Concernant le second risque, bien réel, d'une disparition d'officines de campagne en cas de développement des PUI, votre rapporteur estime qu'il doit faire l'objet de dispositifs de protection ad hoc et qu'il ne peut à lui seul empêcher la « pharmacisation » des Ehpad, dont les effets en termes de maîtrise des dépenses de soins de ville paraissent déterminants.

Ainsi, dans les zones rurales, semi-rurales et en difficulté, où l'approvisionnement des Ehpad représente une part majeure de l'activité des officines, votre rapporteur propose que, sous l'autorité prescriptrice du médecin coordonnateur, l'officine assume, en plus de l'approvisionnement, la préparation des médicaments à dispenser.
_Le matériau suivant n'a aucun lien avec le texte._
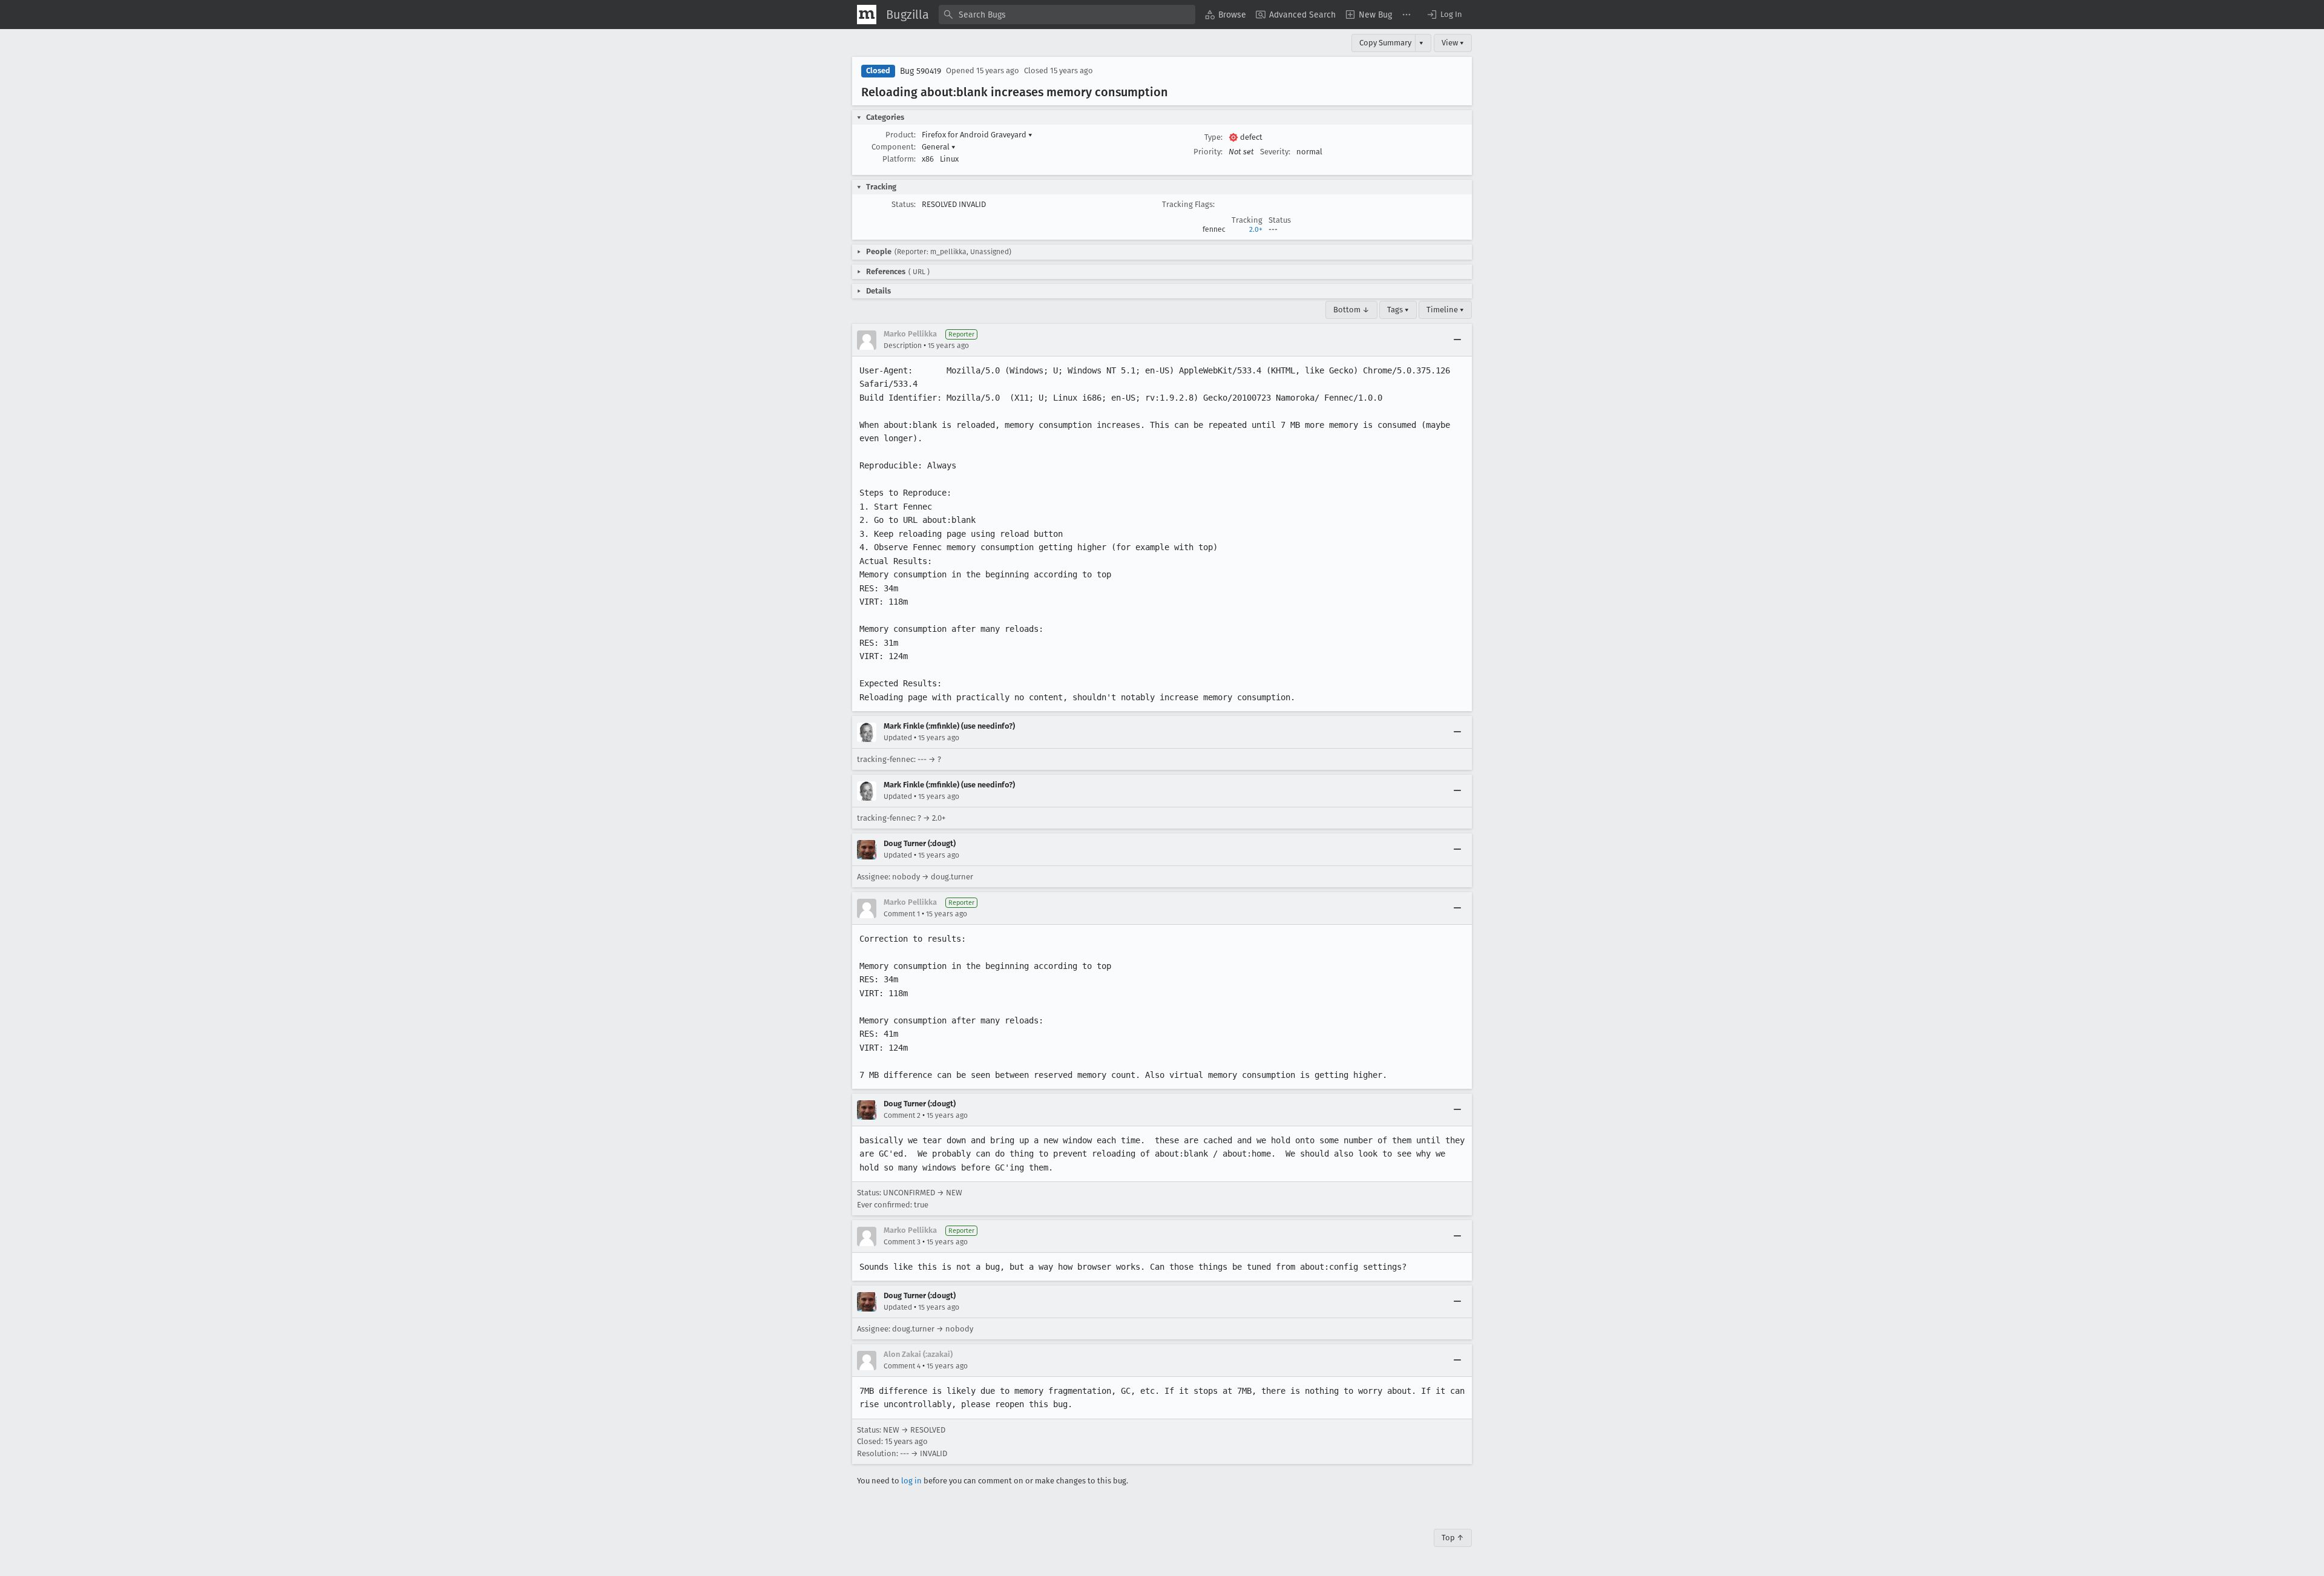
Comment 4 (902, 1366)
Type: (1213, 137)
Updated (898, 738)
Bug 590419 (920, 71)
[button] (1444, 14)
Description (903, 345)
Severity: (1275, 151)
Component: (894, 146)
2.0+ (1255, 229)
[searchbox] (1067, 14)
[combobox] (1067, 14)
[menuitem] (1225, 14)
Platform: (899, 158)
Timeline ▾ (1445, 309)
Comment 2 (902, 1115)
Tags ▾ (1398, 309)
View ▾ (1453, 42)
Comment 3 (902, 1242)
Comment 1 (902, 914)
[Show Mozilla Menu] (866, 14)
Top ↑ (1453, 1537)
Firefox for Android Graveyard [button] (977, 134)
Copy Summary (1385, 42)
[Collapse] (1457, 340)
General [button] (939, 146)
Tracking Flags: (1188, 204)
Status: (903, 204)
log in (911, 1480)
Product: (900, 134)
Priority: (1208, 151)
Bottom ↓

Proposition n° 19 : parallèlement au développement du rôle prescripteur du médecin coordonnateur :

1) relancer l'expérimentation du développement des PUI au sein des Ehpad

2) prévoir la dérogation suivante pour les milieux ruraux, semi-ruraux et en difficulté : charger les officines, déjà mobilisées pour l'approvisionnement des Ehpad, de la préparation des médicaments prescrits.


* 64 LFSS pour 2018, rapport n° 77 (2017-2018) de M. Bernard BONNE, tome III, fait au nom de la commission des affaires sociales, déposé le 8 novembre 2017.

* 65 Loi n° 2016-1827 du 23 décembre 2016 de financement de la sécurité sociale pour 2017.

* 66 Décret n° 2010-870 du 26 juillet 2010 relatif à la procédure d'appel à projet et d'autorisation mentionnée à l'article L. 313-1-1 du code de l'action sociale et des familles.

* 67 Drees, Études et Résultats n° 1032, octobre 2017.

* 68 Drees, Dossiers solidarité et santé n° 50, février 2014.

* 69 Drees, Études et Résultats n° 899, décembre 2014.

* 70 Drees, Études et Résultats n° 1015, juillet 2017.

* 71 Drees, Dépenses de soins de ville des personnes âgées dépendantes , Dossiers solidarité et santé, n° 42, 2013.

* 72 IGAS, Financement des soins dispensés dans les Ehpad - Évaluation de l'option tarifaire dite globale , 2011.

* 73 « La mission n'a pas été en mesure d'établir de lien entre mode tarifaire et hospitalisations des résidents ».

* 74 Loi n° 2008-1330 du 17 décembre 2008 de financement de la sécurité sociale pour 2009.

* 75 IGAS, Rapport d'évaluation de l'expérimentation de réintégration des médicaments dans les forfaits soins des Ehpad sans pharmacie à usage intérieur , septembre 2010.

* 76 A. CHLEBOWSKI, La dispensation par PDA en officine : une solution adaptée au sujet âgé en Ehpad , thèse pour le diplôme d'État en pharmacie, 2016.